Assigning Your Life Insurance Policy
Assigning Your Life Insurance Policy
Getting approval on a loan can sometimes depend on one or two very important issues. For example, lenders often ask borrowers the question, “How will this loan be repaid in the event of your death?” Your answer may be to suggest assigning your life insurance policy.* This useful feature of a life insurance contract can help provide the necessary comfort level and security for a lender.
You can freely assign your life insurance policy unless some limitation is specified in your contract (your insurance company can furnish the required assignment forms). Through an assignment, you can transfer your rights to all or a portion of the policy proceeds to an assignee. The extent to which these rights are transferable depends on the assignment provisions in the policy, the intention of the parties as expressed in the assignment form, and the actual circumstances of the assignment.
In general, no interest deduction is allowed when the indebtedness is used to purchase or carry a life insurance contract. However, there is an exception that will allow the interest deduction as long as the indebtedness is incurred in connection with a trade or business.
Types of Assignments
There are two types of conventional insurance policy assignments:
- An absolute assignment is normally intended to give the assignee every right in the policy that you possessed prior to the assignment. When the transaction is completed, you have no further financial interest in the policy.
The terminology of absolute assignments differs from contract to contract. In essence, it states that you transfer all rights, title, and interest in the policy to the assignee. Some insurance companies use an “ownership clause” to accomplish this transfer.
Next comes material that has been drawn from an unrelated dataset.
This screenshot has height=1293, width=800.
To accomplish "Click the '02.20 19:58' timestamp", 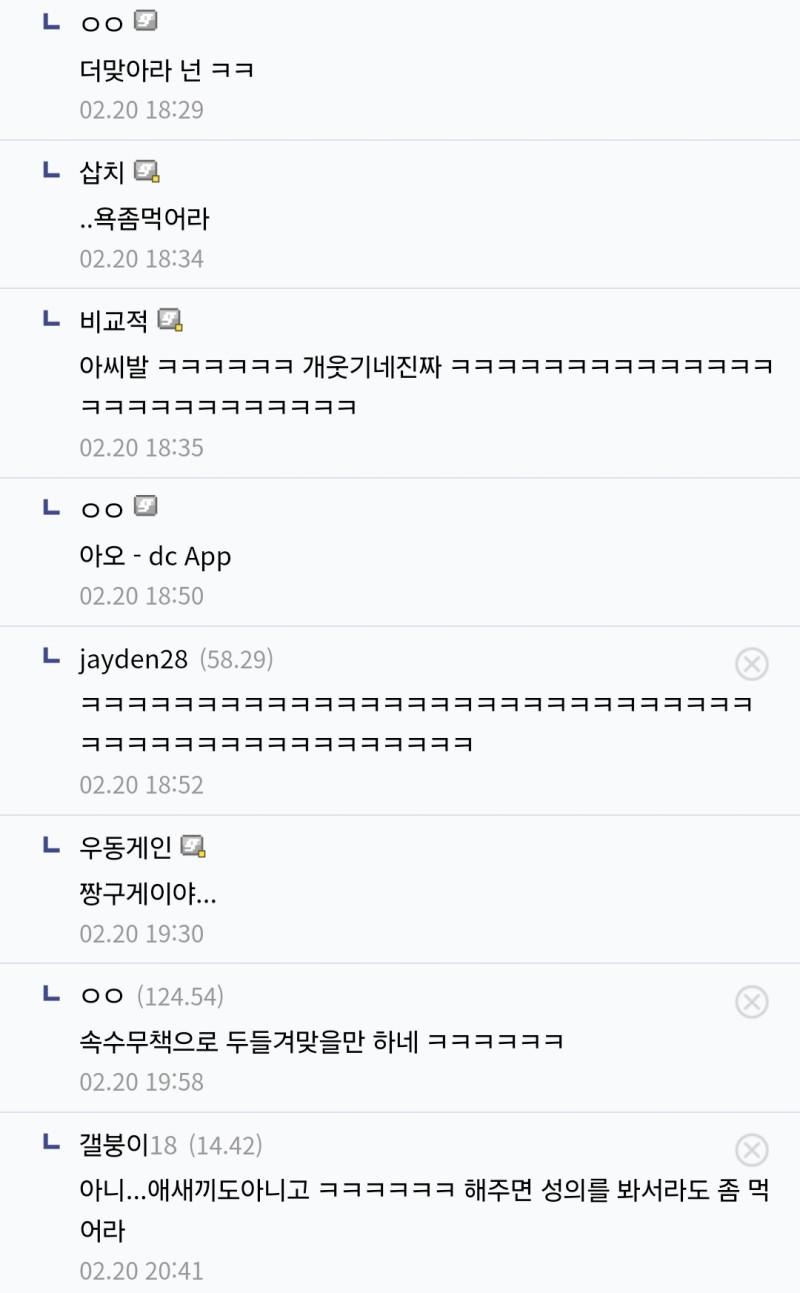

- A collateral assignment is a more limited type of transfer. It is a security arrangement to protect the assignee (lender) by using the policy as security for repayment. After the indebtedness is repaid, the assignee releases his or her interest in the policy.
In other words, the assignee will revert to you the rights transferred by the assignment. Under the usual procedure, if the collateral assignment is still in force at your death, the assignee informs the insurance company of the remaining indebtedness, including interest, and receives that amount in a lump sum. Any excess proceeds are then payable to your named beneficiary in accordance with the beneficiary designation in your policy.
To fully protect the assignee, notice must be given to the life insurance company that the assignment has been made. If a company with no notice of assignment makes payment of the proceeds to another assignee or to a named beneficiary, the insurance company cannot be made to pay a second time.
Some typical policy provisions concerning assignments may include the following:
- The assignment will not be binding until the original, or a duplicate thereof, is filed at the insurance company’s home office.
- The insurance company assumes no obligation as to the effect, sufficiency, or validity of the assignment.
- The assignment is subject to any indebtedness to the insurance company on the policy. Thus, it is important to ensure that an assignment is made properly, regardless of whether it is absolute or collateral.
*Although loans generally are not taxable, there may be tax consequences if the policy lapses or is surrendered (even as part of a 1035 exchange) with a loan or assignment outstanding. The taxable income from the surrender, 1035 exchange, or lapse of the policy may exceed the cash proceeds received from it. If the policy is a modified endowment contract (MEC), pre-death distributions from the policy, including loans and assignments, are taxed on an income-first basis, and there may also be a 10% federal income tax penalty for distributions prior to age 59½.